Record set
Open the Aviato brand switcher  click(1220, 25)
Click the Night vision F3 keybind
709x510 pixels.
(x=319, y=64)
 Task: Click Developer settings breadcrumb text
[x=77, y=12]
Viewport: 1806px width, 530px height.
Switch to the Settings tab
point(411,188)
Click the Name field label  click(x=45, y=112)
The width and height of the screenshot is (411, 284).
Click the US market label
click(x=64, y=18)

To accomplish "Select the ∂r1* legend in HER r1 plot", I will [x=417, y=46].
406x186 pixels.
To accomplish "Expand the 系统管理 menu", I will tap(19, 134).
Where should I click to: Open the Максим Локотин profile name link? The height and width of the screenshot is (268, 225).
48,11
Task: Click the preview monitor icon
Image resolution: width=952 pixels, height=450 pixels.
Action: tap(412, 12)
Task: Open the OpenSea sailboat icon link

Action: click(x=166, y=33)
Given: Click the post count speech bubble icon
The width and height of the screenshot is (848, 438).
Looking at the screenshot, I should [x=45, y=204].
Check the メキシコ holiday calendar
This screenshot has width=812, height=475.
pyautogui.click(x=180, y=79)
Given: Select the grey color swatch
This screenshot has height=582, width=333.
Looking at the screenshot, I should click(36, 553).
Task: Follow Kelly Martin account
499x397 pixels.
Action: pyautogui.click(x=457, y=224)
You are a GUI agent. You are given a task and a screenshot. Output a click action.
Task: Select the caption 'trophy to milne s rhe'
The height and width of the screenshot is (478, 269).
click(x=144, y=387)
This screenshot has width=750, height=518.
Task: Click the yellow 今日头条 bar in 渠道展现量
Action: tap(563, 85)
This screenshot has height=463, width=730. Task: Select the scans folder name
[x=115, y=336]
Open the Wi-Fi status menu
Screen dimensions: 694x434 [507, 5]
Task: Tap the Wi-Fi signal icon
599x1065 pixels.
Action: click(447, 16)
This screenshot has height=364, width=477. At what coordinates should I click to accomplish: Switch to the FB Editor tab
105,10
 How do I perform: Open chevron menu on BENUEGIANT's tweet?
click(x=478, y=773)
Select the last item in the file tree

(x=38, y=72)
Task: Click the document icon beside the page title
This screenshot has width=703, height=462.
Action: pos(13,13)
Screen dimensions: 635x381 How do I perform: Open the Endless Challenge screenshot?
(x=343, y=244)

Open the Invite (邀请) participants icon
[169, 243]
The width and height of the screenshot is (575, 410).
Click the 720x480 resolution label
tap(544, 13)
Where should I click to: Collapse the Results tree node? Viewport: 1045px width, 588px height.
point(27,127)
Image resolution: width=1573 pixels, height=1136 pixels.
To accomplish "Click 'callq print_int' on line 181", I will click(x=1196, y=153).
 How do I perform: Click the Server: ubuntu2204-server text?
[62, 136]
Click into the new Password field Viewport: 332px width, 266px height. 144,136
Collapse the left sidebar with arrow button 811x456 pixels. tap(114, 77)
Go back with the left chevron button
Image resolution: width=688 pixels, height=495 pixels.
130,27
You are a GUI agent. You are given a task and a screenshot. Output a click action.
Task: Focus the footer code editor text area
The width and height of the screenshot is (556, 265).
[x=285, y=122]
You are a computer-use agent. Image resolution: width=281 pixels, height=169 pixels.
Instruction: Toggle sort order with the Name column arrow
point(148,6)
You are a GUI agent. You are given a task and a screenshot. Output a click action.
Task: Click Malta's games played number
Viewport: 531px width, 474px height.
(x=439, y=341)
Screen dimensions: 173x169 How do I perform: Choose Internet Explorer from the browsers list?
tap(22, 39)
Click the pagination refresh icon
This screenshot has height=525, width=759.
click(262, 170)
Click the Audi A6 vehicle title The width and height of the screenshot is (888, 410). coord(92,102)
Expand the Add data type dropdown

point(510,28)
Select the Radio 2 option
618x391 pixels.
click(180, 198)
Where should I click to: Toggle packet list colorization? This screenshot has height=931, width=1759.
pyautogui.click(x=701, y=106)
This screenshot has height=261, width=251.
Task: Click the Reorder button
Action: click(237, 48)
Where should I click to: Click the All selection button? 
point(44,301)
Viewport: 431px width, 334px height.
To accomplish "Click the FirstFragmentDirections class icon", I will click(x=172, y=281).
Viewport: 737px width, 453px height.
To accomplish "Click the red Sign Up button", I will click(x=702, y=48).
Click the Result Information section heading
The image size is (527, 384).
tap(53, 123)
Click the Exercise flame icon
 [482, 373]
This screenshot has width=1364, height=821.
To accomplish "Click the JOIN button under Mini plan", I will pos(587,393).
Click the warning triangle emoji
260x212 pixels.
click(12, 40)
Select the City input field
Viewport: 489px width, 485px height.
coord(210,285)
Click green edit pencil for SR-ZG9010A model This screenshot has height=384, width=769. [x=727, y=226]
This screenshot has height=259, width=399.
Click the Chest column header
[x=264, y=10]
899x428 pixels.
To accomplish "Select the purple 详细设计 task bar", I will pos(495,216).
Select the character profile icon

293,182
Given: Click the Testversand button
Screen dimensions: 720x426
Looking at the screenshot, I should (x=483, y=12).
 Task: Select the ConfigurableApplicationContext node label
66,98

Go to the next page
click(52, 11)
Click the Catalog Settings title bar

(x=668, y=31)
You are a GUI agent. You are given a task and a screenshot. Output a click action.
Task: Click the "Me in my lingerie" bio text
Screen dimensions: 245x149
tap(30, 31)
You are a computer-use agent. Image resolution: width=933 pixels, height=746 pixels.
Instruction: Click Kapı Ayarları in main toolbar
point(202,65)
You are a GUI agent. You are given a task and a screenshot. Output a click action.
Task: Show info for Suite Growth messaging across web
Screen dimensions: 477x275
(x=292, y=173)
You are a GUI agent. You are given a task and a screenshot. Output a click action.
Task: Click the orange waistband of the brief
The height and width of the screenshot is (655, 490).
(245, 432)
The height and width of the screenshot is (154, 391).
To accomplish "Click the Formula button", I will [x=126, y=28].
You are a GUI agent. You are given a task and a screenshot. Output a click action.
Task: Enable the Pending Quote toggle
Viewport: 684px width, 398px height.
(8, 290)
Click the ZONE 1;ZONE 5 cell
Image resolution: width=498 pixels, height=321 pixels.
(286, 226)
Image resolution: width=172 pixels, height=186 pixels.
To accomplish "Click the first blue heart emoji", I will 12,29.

Required action
What is needed is a word-for-word copy of the records.

Task response
Open the Aviato brand switcher  click(1220, 25)
Click the Night vision F3 keybind
709x510 pixels.
(x=319, y=64)
 Task: Click Developer settings breadcrumb text
[x=77, y=12]
Viewport: 1806px width, 530px height.
Switch to the Settings tab
point(411,188)
Click the Name field label  click(x=45, y=112)
The width and height of the screenshot is (411, 284).
Click the US market label
click(x=64, y=18)

To accomplish "Select the ∂r1* legend in HER r1 plot", I will [x=417, y=46].
406x186 pixels.
To accomplish "Expand the 系统管理 menu", I will tap(19, 134).
Where should I click to: Open the Максим Локотин profile name link? The height and width of the screenshot is (268, 225).
48,11
Task: Click the preview monitor icon
Image resolution: width=952 pixels, height=450 pixels.
Action: tap(412, 12)
Task: Open the OpenSea sailboat icon link

Action: click(x=166, y=33)
Given: Click the post count speech bubble icon
The width and height of the screenshot is (848, 438).
Looking at the screenshot, I should [x=45, y=204].
Check the メキシコ holiday calendar
This screenshot has width=812, height=475.
pyautogui.click(x=180, y=79)
Given: Select the grey color swatch
This screenshot has height=582, width=333.
Looking at the screenshot, I should click(36, 553).
Task: Follow Kelly Martin account
499x397 pixels.
Action: pyautogui.click(x=457, y=224)
You are a GUI agent. You are given a task and a screenshot. Output a click action.
Task: Select the caption 'trophy to milne s rhe'
The height and width of the screenshot is (478, 269).
click(x=144, y=387)
This screenshot has width=750, height=518.
Task: Click the yellow 今日头条 bar in 渠道展现量
Action: tap(563, 85)
This screenshot has height=463, width=730. Task: Select the scans folder name
[x=115, y=336]
Open the Wi-Fi status menu
Screen dimensions: 694x434 [507, 5]
Task: Tap the Wi-Fi signal icon
599x1065 pixels.
Action: click(447, 16)
This screenshot has height=364, width=477. At what coordinates should I click to accomplish: Switch to the FB Editor tab
105,10
 How do I perform: Open chevron menu on BENUEGIANT's tweet?
click(x=478, y=773)
Select the last item in the file tree

(x=38, y=72)
Task: Click the document icon beside the page title
This screenshot has width=703, height=462.
Action: pos(13,13)
Screen dimensions: 635x381 How do I perform: Open the Endless Challenge screenshot?
(x=343, y=244)

Open the Invite (邀请) participants icon
[169, 243]
The width and height of the screenshot is (575, 410).
Click the 720x480 resolution label
tap(544, 13)
Where should I click to: Collapse the Results tree node? Viewport: 1045px width, 588px height.
point(27,127)
Image resolution: width=1573 pixels, height=1136 pixels.
To accomplish "Click 'callq print_int' on line 181", I will click(x=1196, y=153).
 How do I perform: Click the Server: ubuntu2204-server text?
[62, 136]
Click into the new Password field Viewport: 332px width, 266px height. 144,136
Collapse the left sidebar with arrow button 811x456 pixels. tap(114, 77)
Go back with the left chevron button
Image resolution: width=688 pixels, height=495 pixels.
130,27
You are a GUI agent. You are given a task and a screenshot. Output a click action.
Task: Focus the footer code editor text area
The width and height of the screenshot is (556, 265).
[x=285, y=122]
You are a computer-use agent. Image resolution: width=281 pixels, height=169 pixels.
Instruction: Toggle sort order with the Name column arrow
point(148,6)
You are a GUI agent. You are given a task and a screenshot. Output a click action.
Task: Click Malta's games played number
Viewport: 531px width, 474px height.
(x=439, y=341)
Screen dimensions: 173x169 How do I perform: Choose Internet Explorer from the browsers list?
tap(22, 39)
Click the pagination refresh icon
This screenshot has height=525, width=759.
click(262, 170)
Click the Audi A6 vehicle title The width and height of the screenshot is (888, 410). coord(92,102)
Expand the Add data type dropdown

point(510,28)
Select the Radio 2 option
618x391 pixels.
click(180, 198)
Where should I click to: Toggle packet list colorization? This screenshot has height=931, width=1759.
pyautogui.click(x=701, y=106)
This screenshot has height=261, width=251.
Task: Click the Reorder button
Action: click(237, 48)
Where should I click to: Click the All selection button? 
point(44,301)
Viewport: 431px width, 334px height.
To accomplish "Click the FirstFragmentDirections class icon", I will click(x=172, y=281).
Viewport: 737px width, 453px height.
To accomplish "Click the red Sign Up button", I will click(x=702, y=48).
Click the Result Information section heading
The image size is (527, 384).
tap(53, 123)
Click the Exercise flame icon
 [482, 373]
This screenshot has width=1364, height=821.
To accomplish "Click the JOIN button under Mini plan", I will pos(587,393).
Click the warning triangle emoji
260x212 pixels.
click(12, 40)
Select the City input field
Viewport: 489px width, 485px height.
coord(210,285)
Click green edit pencil for SR-ZG9010A model This screenshot has height=384, width=769. [x=727, y=226]
This screenshot has height=259, width=399.
Click the Chest column header
[x=264, y=10]
899x428 pixels.
To accomplish "Select the purple 详细设计 task bar", I will pos(495,216).
Select the character profile icon

293,182
Given: Click the Testversand button
Screen dimensions: 720x426
Looking at the screenshot, I should (x=483, y=12).
 Task: Select the ConfigurableApplicationContext node label
66,98

Go to the next page
click(52, 11)
Click the Catalog Settings title bar

(x=668, y=31)
You are a GUI agent. You are given a task and a screenshot. Output a click action.
Task: Click the "Me in my lingerie" bio text
Screen dimensions: 245x149
tap(30, 31)
You are a computer-use agent. Image resolution: width=933 pixels, height=746 pixels.
Instruction: Click Kapı Ayarları in main toolbar
point(202,65)
You are a GUI agent. You are given a task and a screenshot. Output a click action.
Task: Show info for Suite Growth messaging across web
Screen dimensions: 477x275
(x=292, y=173)
You are a GUI agent. You are given a task and a screenshot. Output a click action.
Task: Click the orange waistband of the brief
The height and width of the screenshot is (655, 490).
(245, 432)
The height and width of the screenshot is (154, 391).
To accomplish "Click the Formula button", I will [x=126, y=28].
You are a GUI agent. You are given a task and a screenshot. Output a click action.
Task: Enable the Pending Quote toggle
Viewport: 684px width, 398px height.
(8, 290)
Click the ZONE 1;ZONE 5 cell
Image resolution: width=498 pixels, height=321 pixels.
(286, 226)
Image resolution: width=172 pixels, height=186 pixels.
To accomplish "Click the first blue heart emoji", I will 12,29.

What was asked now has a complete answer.